[Start of section]

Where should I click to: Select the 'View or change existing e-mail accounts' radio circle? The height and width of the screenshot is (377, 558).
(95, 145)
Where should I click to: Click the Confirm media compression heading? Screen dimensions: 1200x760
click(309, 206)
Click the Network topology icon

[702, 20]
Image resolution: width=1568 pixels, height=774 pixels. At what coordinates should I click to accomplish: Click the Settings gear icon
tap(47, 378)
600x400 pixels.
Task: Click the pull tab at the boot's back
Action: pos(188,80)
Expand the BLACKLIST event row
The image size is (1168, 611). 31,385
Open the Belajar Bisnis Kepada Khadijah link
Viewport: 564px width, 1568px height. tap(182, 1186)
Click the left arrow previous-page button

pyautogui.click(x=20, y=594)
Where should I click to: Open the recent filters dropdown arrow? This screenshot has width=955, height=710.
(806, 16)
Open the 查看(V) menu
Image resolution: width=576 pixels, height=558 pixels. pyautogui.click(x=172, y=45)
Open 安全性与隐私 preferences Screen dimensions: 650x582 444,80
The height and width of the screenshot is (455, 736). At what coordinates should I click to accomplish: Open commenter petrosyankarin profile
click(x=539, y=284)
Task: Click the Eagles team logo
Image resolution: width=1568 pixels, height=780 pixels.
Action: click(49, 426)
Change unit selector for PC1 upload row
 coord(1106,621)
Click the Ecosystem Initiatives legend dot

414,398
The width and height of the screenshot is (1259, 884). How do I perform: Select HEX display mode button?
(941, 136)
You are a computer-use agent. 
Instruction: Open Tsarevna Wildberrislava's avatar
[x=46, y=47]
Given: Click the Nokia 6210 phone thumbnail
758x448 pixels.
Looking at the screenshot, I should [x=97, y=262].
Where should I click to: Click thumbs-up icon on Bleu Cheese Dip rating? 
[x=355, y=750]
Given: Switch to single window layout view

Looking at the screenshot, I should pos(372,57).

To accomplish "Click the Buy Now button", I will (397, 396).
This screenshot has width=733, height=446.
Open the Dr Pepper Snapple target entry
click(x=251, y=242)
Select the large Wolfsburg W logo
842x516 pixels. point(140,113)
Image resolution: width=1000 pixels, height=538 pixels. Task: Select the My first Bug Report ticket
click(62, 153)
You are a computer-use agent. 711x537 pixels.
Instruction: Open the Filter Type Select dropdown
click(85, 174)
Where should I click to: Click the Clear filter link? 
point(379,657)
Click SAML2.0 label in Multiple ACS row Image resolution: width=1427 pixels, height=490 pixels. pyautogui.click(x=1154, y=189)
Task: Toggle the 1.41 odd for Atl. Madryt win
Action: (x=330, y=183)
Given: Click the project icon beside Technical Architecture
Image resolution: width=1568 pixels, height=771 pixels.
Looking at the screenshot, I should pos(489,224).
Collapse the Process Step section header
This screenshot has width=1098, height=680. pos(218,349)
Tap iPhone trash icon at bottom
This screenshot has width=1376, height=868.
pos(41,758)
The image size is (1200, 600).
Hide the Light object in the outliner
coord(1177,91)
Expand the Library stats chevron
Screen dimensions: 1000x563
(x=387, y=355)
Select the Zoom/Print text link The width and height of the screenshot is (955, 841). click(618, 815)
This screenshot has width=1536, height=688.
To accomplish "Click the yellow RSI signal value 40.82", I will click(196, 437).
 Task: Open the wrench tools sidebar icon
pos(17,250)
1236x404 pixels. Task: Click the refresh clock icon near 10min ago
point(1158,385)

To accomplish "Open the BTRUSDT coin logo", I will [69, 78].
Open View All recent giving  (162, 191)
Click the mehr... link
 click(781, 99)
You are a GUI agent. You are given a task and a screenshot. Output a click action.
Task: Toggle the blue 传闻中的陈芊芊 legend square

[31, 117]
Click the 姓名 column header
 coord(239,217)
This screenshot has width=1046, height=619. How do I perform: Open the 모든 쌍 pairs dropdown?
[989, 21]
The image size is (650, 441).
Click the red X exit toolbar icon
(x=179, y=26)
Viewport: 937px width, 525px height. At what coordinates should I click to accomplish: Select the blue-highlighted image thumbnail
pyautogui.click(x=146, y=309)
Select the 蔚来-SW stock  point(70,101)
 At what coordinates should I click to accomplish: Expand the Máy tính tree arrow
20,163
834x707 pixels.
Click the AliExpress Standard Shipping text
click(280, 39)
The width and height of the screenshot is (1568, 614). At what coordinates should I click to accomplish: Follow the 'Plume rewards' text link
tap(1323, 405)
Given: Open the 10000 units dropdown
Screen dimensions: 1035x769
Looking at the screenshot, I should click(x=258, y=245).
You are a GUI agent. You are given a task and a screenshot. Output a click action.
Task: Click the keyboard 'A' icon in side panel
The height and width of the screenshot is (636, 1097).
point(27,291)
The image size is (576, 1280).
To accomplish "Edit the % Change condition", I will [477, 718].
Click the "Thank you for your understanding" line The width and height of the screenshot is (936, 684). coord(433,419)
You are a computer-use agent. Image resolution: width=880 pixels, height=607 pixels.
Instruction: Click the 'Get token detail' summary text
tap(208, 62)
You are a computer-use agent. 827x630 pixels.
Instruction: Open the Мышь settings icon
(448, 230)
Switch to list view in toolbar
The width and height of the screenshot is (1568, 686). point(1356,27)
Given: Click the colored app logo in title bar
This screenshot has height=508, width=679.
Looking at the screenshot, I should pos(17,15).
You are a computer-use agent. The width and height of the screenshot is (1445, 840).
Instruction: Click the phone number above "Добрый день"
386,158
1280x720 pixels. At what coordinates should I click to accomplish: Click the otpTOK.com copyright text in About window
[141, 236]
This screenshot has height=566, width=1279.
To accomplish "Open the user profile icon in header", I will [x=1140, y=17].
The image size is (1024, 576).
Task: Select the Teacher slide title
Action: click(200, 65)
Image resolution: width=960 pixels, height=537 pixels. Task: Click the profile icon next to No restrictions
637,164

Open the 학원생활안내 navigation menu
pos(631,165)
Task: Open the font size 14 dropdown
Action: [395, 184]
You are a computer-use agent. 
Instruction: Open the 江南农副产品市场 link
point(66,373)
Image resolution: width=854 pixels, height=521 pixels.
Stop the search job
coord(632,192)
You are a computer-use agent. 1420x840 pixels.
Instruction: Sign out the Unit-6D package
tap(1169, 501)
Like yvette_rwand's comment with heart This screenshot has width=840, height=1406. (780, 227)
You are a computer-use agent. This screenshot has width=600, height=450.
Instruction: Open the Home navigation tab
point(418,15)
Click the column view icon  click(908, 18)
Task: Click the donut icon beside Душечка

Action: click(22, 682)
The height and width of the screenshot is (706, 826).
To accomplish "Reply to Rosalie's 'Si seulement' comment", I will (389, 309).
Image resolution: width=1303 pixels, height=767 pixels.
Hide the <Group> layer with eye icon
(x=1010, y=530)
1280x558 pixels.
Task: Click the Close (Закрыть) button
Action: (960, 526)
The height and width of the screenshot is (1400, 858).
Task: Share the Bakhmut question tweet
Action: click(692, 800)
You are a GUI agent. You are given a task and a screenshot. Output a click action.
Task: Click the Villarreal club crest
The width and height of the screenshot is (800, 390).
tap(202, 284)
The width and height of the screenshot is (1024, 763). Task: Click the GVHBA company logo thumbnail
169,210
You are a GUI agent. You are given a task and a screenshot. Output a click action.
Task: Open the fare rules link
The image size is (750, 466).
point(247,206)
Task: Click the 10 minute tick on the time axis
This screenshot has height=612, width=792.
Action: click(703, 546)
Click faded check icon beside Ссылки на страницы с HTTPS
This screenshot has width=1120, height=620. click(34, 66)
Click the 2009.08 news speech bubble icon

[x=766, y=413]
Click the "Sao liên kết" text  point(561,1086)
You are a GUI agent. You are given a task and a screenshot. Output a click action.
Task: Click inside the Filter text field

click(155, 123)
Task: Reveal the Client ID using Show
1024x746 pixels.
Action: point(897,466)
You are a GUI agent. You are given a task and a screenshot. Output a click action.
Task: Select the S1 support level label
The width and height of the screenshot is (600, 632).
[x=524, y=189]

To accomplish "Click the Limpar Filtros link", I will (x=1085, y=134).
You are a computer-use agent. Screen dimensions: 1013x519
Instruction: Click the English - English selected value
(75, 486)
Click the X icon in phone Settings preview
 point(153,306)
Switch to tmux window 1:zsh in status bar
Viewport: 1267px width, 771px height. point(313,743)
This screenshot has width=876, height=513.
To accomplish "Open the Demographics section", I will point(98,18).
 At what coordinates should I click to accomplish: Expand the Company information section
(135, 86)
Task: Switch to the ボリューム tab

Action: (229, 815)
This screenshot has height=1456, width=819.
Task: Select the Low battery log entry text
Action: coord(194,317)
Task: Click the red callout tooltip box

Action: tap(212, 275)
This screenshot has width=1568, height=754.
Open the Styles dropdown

[End of section]

▶ **ASSIGNMENT**
Your task for the entries above: copy exactly the span starting with the line with "Click the mehr... link" and going on through the line with "This screenshot has height=566, width=1279.", both lines included, and nothing else.

▶ **SOLUTION TO THIS EXERCISE**
Click the mehr... link
 click(781, 99)
You are a GUI agent. You are given a task and a screenshot. Output a click action.
Task: Toggle the blue 传闻中的陈芊芊 legend square

[31, 117]
Click the 姓名 column header
 coord(239,217)
This screenshot has width=1046, height=619. How do I perform: Open the 모든 쌍 pairs dropdown?
[989, 21]
The image size is (650, 441).
Click the red X exit toolbar icon
(x=179, y=26)
Viewport: 937px width, 525px height. At what coordinates should I click to accomplish: Select the blue-highlighted image thumbnail
pyautogui.click(x=146, y=309)
Select the 蔚来-SW stock  point(70,101)
 At what coordinates should I click to accomplish: Expand the Máy tính tree arrow
20,163
834x707 pixels.
Click the AliExpress Standard Shipping text
click(280, 39)
The width and height of the screenshot is (1568, 614). At what coordinates should I click to accomplish: Follow the 'Plume rewards' text link
tap(1323, 405)
Given: Open the 10000 units dropdown
Screen dimensions: 1035x769
Looking at the screenshot, I should click(x=258, y=245).
You are a GUI agent. You are given a task and a screenshot. Output a click action.
Task: Click the keyboard 'A' icon in side panel
The height and width of the screenshot is (636, 1097).
point(27,291)
The image size is (576, 1280).
To accomplish "Edit the % Change condition", I will [477, 718].
Click the "Thank you for your understanding" line The width and height of the screenshot is (936, 684). coord(433,419)
You are a computer-use agent. Image resolution: width=880 pixels, height=607 pixels.
Instruction: Click the 'Get token detail' summary text
tap(208, 62)
You are a computer-use agent. 827x630 pixels.
Instruction: Open the Мышь settings icon
(448, 230)
Switch to list view in toolbar
The width and height of the screenshot is (1568, 686). point(1356,27)
Given: Click the colored app logo in title bar
This screenshot has height=508, width=679.
Looking at the screenshot, I should pos(17,15).
You are a computer-use agent. The width and height of the screenshot is (1445, 840).
Instruction: Click the phone number above "Добрый день"
386,158
1280x720 pixels. At what coordinates should I click to accomplish: Click the otpTOK.com copyright text in About window
[141, 236]
This screenshot has height=566, width=1279.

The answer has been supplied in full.